Black women need to consider avoiding trifling cats.
White folks need to stop relying on stereotypes.
The media blows chunks.

See? I covered everything.

Why do we keep arguing about this dumb ass topic? I'm not pretending to be immune to getting sucked into the debate, but I've begun to realize how pointless it really is. The issue has so many landmines that it's pretty much impossible to have an in-depth conversation with strangers without saying something fairly offensive. More importantly, I don't think anyone believes that these discussions are going to solve the main problem.

Too many black kids are growing up without positive male and female influences.

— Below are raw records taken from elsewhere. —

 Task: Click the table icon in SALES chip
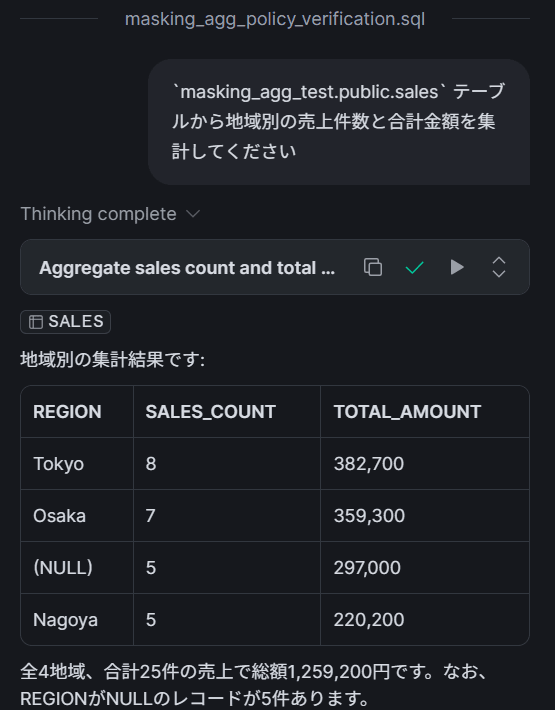tap(36, 322)
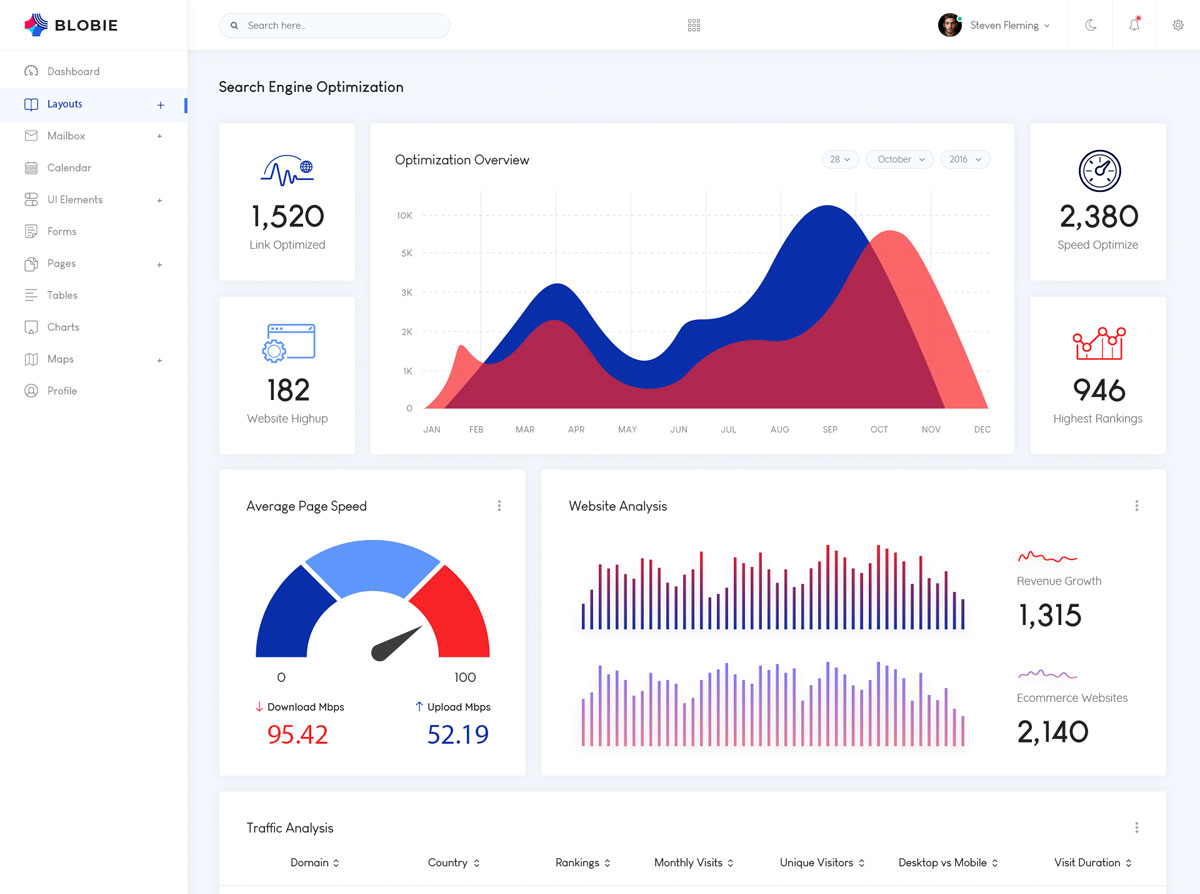Screen dimensions: 1200x894
Task: Expand the UI Elements submenu
Action: pyautogui.click(x=159, y=200)
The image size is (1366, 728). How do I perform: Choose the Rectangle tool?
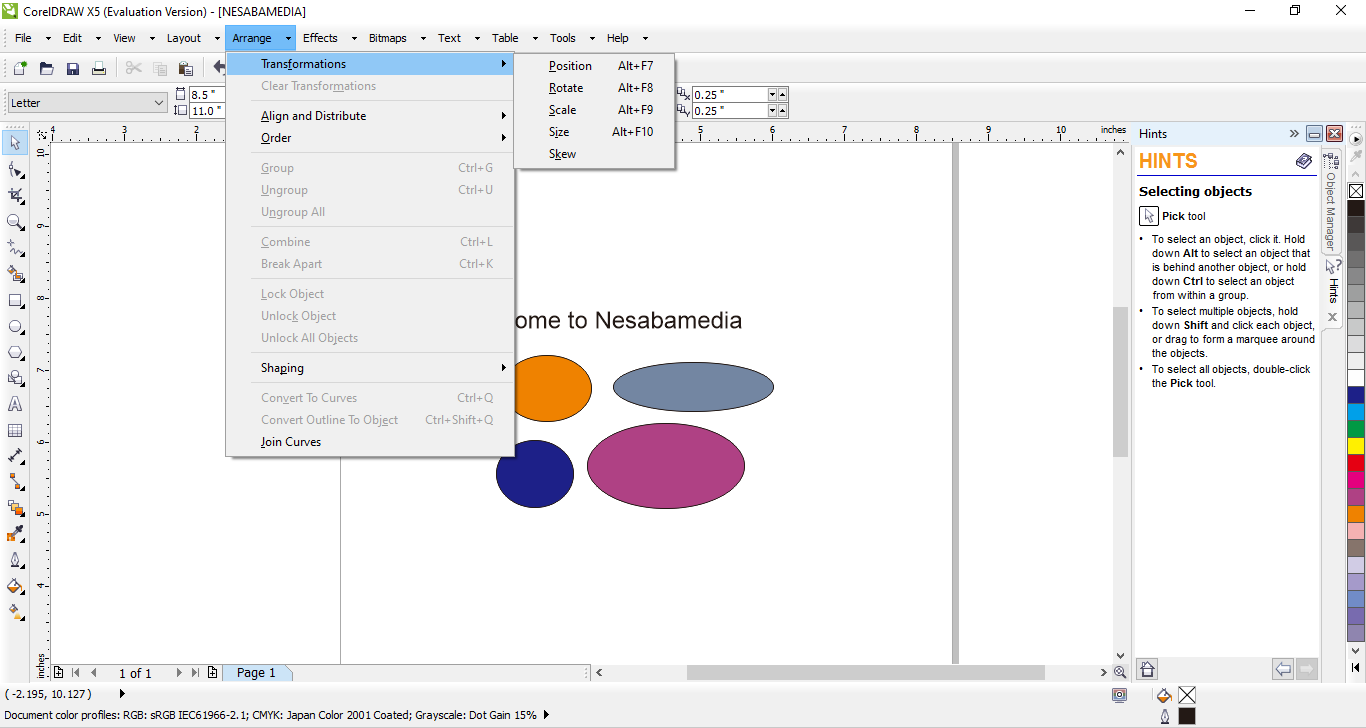coord(15,300)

That's the real problem. It doesn't mean all single-parent households are bad or that all two-parent household are good. It means that it seems to work better for kids when they have two parents who share the burden of raising them. Period. And I think that we as a community need to acknowledge that all of us are to blame for the fact that too many kids are not being raised by both parents.

We all like to pretend that we don't understand how somebody could have a kid and not care for them, or how a woman could get pregnant by somebody who is clearly not a good catch. But, that's bullshit because we understand; we just don't want to admit it.

See, we've all dated folks that were subpar and some of y'all have even slept with them. And if you sleep with somebody, then you gave them the chance to be the parent of your child, whether you planned to or not. If we were honest, many of us would admit that we might find it hard to sacrifice the things we like to pay for the care of a baby we never wanted, particularly if the person we had the baby with makes our lives difficult. We might not like to admit that about ourselves, but that doesn't mean it isn't there. Those are just the facts.

So, when folks climb on their super high soapboxes, you know the ones that allow them look down on every baby mama and deadbeat daddy, it just tickles me. Because I know that those people really aren't being honest with themselves about what they are capable of doing. Don't get me wrong, irresponsible sexual behavior and failing to care for one's children is wrong, but it's not like these people are the scum of the Earth in most instances. They are just people who've made mistakes.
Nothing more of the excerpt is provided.